** Source text follows **

Reward Model

The reward model determines how arm observations translate into posterior updates. It consists of three parts: reference detection, reward assignment, and prior specification.

Reference Detection

After each run, the learning layer checks whether each included arm was actually used by the model. Detection logic varies by arm type:

Arm Type Detection Method Example
tool Tool name appears in tool call metadata Model calls Bashtool:exec:Bash is referenced
skill Skill name in output text or tool metadata Output mentions "coding" → skill:coding:main is referenced
file Filename appears in assistant text Output mentions "README.md" → file:workspace:README.md is referenced
memory Substring (20+ chars) of content in output Output contains memory snippet → memory arm is referenced
section Always referenced when included Structural sections are always "used"

Three-Tier Observation Guard

Before any reward is recorded, the observation logic applies a three-tier guard to prevent bandit self-poisoning on conversational turns. This is critical because many agent interactions are simple text exchanges where no tools are invoked.

** End of Source text **
** Exercise data follows **

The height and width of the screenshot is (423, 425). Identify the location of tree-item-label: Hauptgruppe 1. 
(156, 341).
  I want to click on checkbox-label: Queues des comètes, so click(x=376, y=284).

** End of Exercise data **

> **What is required**: In the reward model text, replace "posterior updates" with "belief updates" and write out everything from "The reward model" down to "and prior specification.". The material has no connection to the reward model text.

> **Task solution**:
The reward model determines how arm observations translate into belief updates. It consists of three parts: reference detection, reward assignment, and prior specification.